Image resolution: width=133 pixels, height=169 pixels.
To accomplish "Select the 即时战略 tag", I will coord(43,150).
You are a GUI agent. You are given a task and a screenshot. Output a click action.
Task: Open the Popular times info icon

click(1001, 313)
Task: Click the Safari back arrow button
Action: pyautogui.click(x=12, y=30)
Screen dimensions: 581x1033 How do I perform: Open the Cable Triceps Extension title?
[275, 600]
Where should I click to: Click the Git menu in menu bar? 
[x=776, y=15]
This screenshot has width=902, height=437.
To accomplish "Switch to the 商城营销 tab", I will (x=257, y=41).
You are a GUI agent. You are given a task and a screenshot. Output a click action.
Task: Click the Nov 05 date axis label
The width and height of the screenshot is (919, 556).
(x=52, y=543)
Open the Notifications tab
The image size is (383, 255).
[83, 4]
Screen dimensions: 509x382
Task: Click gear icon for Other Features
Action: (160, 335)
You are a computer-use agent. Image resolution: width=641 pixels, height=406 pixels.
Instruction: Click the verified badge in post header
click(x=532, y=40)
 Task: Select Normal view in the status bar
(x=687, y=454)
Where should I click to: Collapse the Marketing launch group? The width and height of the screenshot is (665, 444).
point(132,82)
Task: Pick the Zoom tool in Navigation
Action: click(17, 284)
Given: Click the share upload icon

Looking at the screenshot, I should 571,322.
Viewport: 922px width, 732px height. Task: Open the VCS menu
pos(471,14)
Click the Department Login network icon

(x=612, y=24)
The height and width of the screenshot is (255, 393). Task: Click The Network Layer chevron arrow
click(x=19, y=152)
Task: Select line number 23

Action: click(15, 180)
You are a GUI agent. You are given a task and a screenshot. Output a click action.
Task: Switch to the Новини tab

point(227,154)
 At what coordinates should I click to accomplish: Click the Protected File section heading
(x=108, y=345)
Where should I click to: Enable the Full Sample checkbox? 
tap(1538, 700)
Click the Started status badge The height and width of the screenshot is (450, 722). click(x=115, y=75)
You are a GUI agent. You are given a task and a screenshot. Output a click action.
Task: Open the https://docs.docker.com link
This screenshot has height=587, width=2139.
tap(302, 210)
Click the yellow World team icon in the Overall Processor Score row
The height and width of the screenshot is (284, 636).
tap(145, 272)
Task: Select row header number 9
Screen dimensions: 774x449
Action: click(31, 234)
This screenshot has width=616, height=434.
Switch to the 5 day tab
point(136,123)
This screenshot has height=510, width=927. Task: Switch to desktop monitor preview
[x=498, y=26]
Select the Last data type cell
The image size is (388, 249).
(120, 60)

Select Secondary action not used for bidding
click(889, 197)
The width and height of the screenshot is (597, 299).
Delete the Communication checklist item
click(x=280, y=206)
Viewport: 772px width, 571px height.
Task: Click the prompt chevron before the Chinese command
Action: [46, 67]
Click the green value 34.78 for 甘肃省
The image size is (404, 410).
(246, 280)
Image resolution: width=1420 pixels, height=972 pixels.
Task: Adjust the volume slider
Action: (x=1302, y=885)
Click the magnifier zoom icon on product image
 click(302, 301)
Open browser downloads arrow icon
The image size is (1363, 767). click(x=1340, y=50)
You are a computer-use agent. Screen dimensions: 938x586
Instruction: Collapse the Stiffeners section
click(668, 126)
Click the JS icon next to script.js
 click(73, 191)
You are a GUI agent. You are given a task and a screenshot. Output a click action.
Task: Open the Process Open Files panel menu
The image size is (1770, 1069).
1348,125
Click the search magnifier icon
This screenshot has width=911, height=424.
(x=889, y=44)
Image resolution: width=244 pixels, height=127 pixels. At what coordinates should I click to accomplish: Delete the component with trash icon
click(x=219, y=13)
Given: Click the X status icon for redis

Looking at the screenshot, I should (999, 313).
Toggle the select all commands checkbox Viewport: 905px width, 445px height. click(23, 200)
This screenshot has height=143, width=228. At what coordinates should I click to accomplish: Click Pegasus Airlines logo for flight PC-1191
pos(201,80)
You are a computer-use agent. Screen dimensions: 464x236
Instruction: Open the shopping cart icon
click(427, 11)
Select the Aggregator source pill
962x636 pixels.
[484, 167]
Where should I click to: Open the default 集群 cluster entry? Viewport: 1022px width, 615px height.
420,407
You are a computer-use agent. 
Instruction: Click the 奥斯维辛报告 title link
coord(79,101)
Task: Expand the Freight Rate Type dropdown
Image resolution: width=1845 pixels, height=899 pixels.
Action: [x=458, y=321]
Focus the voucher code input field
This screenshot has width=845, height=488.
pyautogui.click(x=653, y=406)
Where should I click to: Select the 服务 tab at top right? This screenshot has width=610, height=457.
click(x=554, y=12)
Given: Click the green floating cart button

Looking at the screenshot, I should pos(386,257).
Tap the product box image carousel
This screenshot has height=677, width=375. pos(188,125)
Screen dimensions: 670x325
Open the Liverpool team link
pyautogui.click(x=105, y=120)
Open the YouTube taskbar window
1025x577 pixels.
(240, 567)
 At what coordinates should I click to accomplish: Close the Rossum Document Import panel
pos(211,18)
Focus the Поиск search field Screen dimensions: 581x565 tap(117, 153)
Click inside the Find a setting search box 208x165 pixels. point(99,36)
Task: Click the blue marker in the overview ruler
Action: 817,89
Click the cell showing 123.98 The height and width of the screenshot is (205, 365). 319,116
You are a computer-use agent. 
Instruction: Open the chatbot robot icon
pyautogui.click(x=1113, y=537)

+--

Can you reproduce, word for word, everything from the line containing "Screen dimensions: 670x325" down to the last line of the material?

Screen dimensions: 670x325
Open the Liverpool team link
pyautogui.click(x=105, y=120)
Open the YouTube taskbar window
1025x577 pixels.
(240, 567)
 At what coordinates should I click to accomplish: Close the Rossum Document Import panel
pos(211,18)
Focus the Поиск search field Screen dimensions: 581x565 tap(117, 153)
Click inside the Find a setting search box 208x165 pixels. point(99,36)
Task: Click the blue marker in the overview ruler
Action: 817,89
Click the cell showing 123.98 The height and width of the screenshot is (205, 365). 319,116
You are a computer-use agent. 
Instruction: Open the chatbot robot icon
pyautogui.click(x=1113, y=537)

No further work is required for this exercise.